The way to find your debt-to-income ratio is by dividing your monthly income by the amount you pay towards your debts per month.

**DTI = monthly debt / monthly income**

The first thing we need to do to calculate the debt-to-income ratio is to work out your total debt payments per month. We can do this calculating monthly debt payments, including the following:

- Rent or mortgage
- Minimum credit card payments
- Car loans
- Personal loans
- Student loans
- Alimony/child support payments
- Any other loans or lines of credit

**Example:**

Let’s assume that Mary has the following debt expenses each month:

- Mortgage = $950
- Minimum credit card payment = $235
- Car loan = $355

$950 + $235 + $355 = $1,540. This is Mary’s total monthly debt payment.

We don’t need to include payments that aren’t involved with financing. This would be things like utilities, groceries, and insurance. As a general rule, if it’s not included in your credit report, then it won’t be covered by lenders when they consider your debt-to-income ratio.

## 2. Calculate Your Monthly Income

The next step in the calculation is your total monthly income. For this, you need to add up the amount you receive each month from the following sources:

- Gross income from a W-2 job or self-employment
- Bonuses or overtime
- Alimony/child support
- Other income from any additional sources

**Example:**

Mary is spending $1,540 a month on debt payments. Her monthly income is as follows:

- Gross monthly income = $3,500
- Child support = $500

$3,500 + $500 = $4,000. This is Mary’s total monthly income.

Note: To calculate from a weekly income, multiply by 52 and divide by 12. For bi-weekly, multiply by 26 and divide by 12. This will give you your monthly income. If you only know your gross annual salary, then divide by 12 to find the amount per month.

## 3. Time to Do the Math

Once we’ve calculated both the total monthly debt and the total monthly income, we have all the numbers we need for our debt-to-income ratio calculator. To calculate the actual ratio, we need to divide the monthly debt payments by the monthly income. Once we have the result, we multiply by 100 to yield the percentage.

**Example:**

From our earlier example, Mary had a total of $1,540 for her monthly debt payments and a gross monthly income of $4,000. So we need to divide $1,540 by $4,000 and then times by 100 for the percentage.

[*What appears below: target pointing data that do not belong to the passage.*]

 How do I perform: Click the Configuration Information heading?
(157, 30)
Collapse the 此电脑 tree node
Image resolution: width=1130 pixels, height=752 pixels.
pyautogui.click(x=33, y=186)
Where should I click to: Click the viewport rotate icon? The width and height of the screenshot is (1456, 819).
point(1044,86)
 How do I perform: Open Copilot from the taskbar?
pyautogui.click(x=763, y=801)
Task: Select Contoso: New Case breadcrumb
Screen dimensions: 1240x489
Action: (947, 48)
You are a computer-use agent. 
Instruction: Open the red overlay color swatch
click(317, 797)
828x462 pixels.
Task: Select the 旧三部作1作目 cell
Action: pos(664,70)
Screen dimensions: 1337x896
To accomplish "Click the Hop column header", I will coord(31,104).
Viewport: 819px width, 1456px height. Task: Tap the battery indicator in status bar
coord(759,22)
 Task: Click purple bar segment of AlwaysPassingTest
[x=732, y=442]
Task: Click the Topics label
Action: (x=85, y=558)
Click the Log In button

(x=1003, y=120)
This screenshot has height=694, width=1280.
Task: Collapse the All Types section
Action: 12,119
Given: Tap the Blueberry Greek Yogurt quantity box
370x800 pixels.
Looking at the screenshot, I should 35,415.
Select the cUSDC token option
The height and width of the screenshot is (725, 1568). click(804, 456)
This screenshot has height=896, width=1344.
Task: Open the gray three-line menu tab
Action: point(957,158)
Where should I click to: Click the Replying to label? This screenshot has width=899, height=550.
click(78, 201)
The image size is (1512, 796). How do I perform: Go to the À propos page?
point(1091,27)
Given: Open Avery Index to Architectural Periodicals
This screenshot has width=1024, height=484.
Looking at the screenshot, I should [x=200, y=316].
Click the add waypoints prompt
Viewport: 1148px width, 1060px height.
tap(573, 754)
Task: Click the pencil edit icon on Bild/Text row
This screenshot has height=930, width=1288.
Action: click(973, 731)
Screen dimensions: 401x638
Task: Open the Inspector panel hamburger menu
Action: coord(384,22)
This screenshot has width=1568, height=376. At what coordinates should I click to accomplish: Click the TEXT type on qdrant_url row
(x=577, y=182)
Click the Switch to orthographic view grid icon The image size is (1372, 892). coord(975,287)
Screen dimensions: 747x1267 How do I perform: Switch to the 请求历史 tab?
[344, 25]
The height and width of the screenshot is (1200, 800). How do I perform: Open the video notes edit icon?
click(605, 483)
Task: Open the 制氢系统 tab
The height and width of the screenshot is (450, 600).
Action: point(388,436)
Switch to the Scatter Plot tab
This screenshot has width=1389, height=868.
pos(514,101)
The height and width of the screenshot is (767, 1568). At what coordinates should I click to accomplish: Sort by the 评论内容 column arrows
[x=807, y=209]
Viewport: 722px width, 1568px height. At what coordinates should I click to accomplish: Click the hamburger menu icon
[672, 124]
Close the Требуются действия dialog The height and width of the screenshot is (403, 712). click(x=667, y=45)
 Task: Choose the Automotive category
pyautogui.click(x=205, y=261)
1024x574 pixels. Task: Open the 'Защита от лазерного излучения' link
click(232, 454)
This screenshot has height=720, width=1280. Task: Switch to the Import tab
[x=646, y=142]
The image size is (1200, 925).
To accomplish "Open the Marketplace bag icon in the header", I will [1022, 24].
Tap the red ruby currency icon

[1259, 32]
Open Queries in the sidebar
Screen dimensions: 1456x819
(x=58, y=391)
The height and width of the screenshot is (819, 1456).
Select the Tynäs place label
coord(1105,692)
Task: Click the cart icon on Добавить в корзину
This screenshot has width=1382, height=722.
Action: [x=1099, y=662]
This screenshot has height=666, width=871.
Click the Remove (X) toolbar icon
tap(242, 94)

$1540 / $4000 = 0.385 x 100 = 38.5%

Mary’s debt-to-income ratio is 38.5%.

## What Does Your Debt to Income Ratio Mean?

The percentage you have calculated for yourself will correspond to one of the following categories:

**36% or less** is an outstanding debt to income ratio to have. If your percentage lies in this range, it’s advisable not to incur more debt in order to keep your rate at a manageable level. You may struggle to gain mortgage approval if your ratio is above this amount.

**37% to 42% **isn’t necessarily a bad ratio, but you could try to improve on it. If your percentage is in this area, you should try to reduce some of your debt.

**43% to 49% **is a ratio which suggests you may fall into some financial trouble. It would help if you tried to pay off your debt faster to prevent a situation of overloaded debt.

**50% or more** is a very precarious situation to be in. This DTI ratio means that more than half of your monthly income is going towards paying your debts. You should start paying off as much of your debt as possible. Don’t hesitate to get professional help. You may want to consider a Debt Consolidation Loans, which will allow you to combine all of your liabilities into a single payment each month. You may even be able to get a lower interest rate than you have on some of your other loans.

**Example:**

Mary had a debt-to-income ratio of 38.5%. This isn’t a bad ratio, but it would be inadvisable for her to increase her debt without an increase in her monthly income.